— Exercise directions —
Look through the listing below for the line with "Task: Select the 'Installiert' column header" and the line with "At what coordinates should I click to accomplish: Tap". Copy both, along with every line between them, exactly and with no pictures.

:: Data records

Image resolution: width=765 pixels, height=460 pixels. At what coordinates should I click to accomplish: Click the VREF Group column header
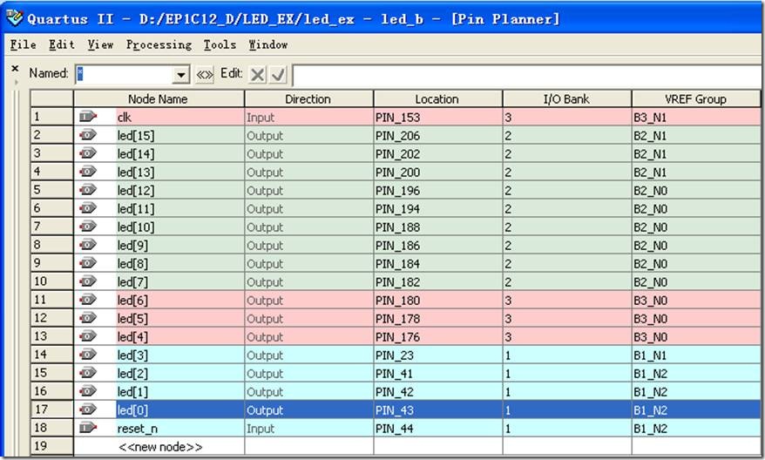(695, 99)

::::
:: Data records

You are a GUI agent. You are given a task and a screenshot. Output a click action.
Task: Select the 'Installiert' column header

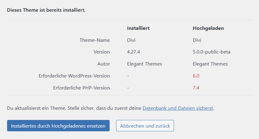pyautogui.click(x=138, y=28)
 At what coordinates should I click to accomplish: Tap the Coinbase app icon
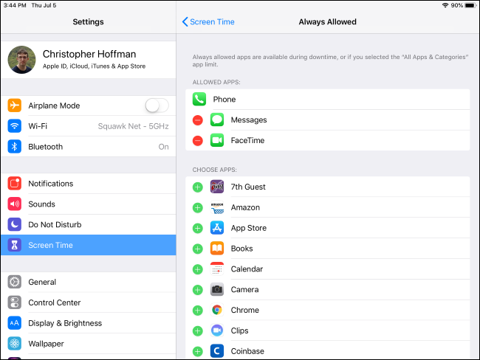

::::

— Response to this exercise —
Task: Select the 'Installiert' column header

pyautogui.click(x=138, y=28)
 At what coordinates should I click to accomplish: Tap the Coinbase app icon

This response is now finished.